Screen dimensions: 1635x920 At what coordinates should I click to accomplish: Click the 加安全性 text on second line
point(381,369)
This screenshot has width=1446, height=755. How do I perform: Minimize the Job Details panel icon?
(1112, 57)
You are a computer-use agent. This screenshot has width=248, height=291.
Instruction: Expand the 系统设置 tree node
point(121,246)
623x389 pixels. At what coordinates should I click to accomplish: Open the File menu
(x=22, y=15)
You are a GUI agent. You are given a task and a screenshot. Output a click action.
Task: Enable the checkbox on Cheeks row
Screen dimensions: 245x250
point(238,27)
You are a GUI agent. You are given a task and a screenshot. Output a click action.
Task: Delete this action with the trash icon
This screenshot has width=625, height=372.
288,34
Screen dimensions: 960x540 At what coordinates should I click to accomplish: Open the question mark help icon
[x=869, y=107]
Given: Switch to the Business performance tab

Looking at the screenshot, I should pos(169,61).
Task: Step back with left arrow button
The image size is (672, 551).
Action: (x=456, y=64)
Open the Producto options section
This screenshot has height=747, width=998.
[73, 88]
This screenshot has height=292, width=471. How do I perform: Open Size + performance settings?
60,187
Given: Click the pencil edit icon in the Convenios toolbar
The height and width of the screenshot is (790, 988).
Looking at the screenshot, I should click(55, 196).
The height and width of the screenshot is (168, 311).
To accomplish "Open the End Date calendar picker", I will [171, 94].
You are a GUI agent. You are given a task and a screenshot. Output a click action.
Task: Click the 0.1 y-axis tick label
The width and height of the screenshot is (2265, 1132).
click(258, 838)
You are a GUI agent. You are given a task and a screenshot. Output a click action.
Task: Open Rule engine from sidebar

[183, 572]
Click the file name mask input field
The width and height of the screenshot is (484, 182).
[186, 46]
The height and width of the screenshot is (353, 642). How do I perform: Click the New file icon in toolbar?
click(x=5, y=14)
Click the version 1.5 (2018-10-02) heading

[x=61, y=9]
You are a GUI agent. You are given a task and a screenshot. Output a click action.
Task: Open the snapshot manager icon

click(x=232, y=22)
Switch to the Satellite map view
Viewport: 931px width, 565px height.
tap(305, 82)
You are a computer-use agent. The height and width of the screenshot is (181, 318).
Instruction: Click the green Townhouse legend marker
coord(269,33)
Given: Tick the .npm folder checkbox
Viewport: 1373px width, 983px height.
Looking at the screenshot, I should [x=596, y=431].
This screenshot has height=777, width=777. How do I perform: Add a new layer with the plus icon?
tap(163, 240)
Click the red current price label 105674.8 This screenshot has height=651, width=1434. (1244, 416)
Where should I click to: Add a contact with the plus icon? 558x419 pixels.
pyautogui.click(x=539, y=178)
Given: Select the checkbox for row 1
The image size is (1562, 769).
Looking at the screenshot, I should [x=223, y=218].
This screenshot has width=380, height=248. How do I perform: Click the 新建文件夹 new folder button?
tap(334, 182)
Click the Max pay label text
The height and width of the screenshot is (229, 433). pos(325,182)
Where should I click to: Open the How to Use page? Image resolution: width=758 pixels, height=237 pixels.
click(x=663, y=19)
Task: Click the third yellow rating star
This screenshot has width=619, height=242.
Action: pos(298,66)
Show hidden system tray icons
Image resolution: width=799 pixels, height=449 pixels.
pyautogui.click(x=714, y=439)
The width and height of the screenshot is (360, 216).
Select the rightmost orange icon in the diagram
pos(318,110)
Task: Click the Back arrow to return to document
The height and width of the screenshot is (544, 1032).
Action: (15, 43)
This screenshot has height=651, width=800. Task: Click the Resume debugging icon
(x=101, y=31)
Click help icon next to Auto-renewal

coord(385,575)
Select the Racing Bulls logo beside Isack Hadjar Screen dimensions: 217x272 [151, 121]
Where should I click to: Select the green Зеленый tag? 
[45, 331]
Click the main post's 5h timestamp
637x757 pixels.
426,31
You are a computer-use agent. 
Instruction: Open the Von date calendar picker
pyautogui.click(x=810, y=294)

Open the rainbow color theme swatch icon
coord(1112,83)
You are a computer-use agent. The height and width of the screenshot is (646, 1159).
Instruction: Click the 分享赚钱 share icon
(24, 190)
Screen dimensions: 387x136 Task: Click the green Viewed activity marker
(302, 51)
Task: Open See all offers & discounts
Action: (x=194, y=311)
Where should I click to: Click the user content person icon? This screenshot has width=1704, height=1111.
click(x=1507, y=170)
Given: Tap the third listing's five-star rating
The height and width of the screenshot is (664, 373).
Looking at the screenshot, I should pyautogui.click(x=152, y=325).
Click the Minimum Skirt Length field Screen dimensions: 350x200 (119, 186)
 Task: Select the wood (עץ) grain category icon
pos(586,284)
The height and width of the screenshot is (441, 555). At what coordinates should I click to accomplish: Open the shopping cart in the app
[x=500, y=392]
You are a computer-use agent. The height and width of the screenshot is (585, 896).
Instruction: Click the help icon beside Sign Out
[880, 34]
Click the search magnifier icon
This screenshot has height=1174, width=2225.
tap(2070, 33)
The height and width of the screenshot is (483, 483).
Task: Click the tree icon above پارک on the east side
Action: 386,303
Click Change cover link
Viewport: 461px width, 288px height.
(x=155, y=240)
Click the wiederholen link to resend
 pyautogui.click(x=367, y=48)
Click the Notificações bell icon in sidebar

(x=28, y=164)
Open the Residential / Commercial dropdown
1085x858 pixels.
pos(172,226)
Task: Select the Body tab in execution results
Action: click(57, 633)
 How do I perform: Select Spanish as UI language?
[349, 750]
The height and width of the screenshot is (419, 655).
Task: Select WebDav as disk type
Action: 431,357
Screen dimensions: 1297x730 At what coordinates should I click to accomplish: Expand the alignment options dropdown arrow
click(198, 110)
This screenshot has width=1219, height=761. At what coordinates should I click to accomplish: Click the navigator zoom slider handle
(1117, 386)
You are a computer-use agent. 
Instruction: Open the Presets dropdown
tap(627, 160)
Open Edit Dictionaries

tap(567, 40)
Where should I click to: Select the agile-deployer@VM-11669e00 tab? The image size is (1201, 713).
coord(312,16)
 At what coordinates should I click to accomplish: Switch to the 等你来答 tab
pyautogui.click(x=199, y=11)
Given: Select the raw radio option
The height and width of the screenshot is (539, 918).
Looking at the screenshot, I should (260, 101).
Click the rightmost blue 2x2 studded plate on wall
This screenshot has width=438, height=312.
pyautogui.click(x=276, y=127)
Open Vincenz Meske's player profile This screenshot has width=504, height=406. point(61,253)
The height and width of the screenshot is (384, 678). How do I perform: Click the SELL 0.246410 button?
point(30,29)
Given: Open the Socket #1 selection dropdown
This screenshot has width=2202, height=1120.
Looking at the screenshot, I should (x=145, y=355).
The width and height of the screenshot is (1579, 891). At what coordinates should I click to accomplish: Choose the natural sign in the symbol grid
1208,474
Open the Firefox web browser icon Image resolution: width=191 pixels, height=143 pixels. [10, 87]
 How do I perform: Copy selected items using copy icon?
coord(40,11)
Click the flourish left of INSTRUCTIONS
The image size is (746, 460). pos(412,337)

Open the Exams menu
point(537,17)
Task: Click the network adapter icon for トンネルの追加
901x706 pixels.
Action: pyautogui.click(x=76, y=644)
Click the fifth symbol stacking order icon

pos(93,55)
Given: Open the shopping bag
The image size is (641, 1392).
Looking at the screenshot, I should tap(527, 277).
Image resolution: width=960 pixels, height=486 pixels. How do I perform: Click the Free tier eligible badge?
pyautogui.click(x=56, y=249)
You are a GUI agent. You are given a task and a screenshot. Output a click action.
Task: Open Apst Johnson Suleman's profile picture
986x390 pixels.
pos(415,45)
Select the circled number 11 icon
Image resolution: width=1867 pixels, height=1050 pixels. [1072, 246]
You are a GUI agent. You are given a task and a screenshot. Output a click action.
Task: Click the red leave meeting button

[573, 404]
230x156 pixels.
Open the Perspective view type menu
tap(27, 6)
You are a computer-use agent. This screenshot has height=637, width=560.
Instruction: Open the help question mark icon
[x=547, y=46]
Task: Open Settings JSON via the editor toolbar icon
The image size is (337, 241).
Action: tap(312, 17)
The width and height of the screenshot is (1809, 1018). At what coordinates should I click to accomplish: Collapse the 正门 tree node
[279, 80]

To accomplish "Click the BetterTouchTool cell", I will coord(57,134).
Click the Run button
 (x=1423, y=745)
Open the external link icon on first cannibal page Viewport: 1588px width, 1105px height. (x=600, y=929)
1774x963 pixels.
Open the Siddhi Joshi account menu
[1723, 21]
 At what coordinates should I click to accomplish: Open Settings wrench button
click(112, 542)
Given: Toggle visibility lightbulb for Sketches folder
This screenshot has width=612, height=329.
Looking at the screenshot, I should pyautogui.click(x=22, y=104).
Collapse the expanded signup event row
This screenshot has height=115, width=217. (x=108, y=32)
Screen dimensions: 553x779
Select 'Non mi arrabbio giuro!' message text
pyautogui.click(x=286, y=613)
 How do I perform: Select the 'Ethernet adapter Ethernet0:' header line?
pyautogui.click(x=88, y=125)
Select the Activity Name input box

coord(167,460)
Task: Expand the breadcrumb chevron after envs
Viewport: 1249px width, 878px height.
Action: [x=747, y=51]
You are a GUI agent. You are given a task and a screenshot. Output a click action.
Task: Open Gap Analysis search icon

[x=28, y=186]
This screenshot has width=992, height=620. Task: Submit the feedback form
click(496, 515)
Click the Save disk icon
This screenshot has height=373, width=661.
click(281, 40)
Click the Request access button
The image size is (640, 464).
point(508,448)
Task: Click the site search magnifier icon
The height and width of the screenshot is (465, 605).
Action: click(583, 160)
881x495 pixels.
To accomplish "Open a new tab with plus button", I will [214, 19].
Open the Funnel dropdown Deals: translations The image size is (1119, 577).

_WHAT THIS TASK INVOLVES_: Reproduce the records starting at the line containing "Click the wiederholen link to resend" and ending at the line containing "pyautogui.click(x=199, y=11)", both included.

_SOLVED EXERCISE_:
Click the wiederholen link to resend
 pyautogui.click(x=367, y=48)
Click the Notificações bell icon in sidebar

(x=28, y=164)
Open the Residential / Commercial dropdown
1085x858 pixels.
pos(172,226)
Task: Select the Body tab in execution results
Action: click(57, 633)
 How do I perform: Select Spanish as UI language?
[349, 750]
The height and width of the screenshot is (419, 655).
Task: Select WebDav as disk type
Action: 431,357
Screen dimensions: 1297x730 At what coordinates should I click to accomplish: Expand the alignment options dropdown arrow
click(198, 110)
This screenshot has width=1219, height=761. At what coordinates should I click to accomplish: Click the navigator zoom slider handle
(1117, 386)
You are a computer-use agent. 
Instruction: Open the Presets dropdown
tap(627, 160)
Open Edit Dictionaries

tap(567, 40)
Where should I click to: Select the agile-deployer@VM-11669e00 tab? The image size is (1201, 713).
coord(312,16)
 At what coordinates should I click to accomplish: Switch to the 等你来答 tab
pyautogui.click(x=199, y=11)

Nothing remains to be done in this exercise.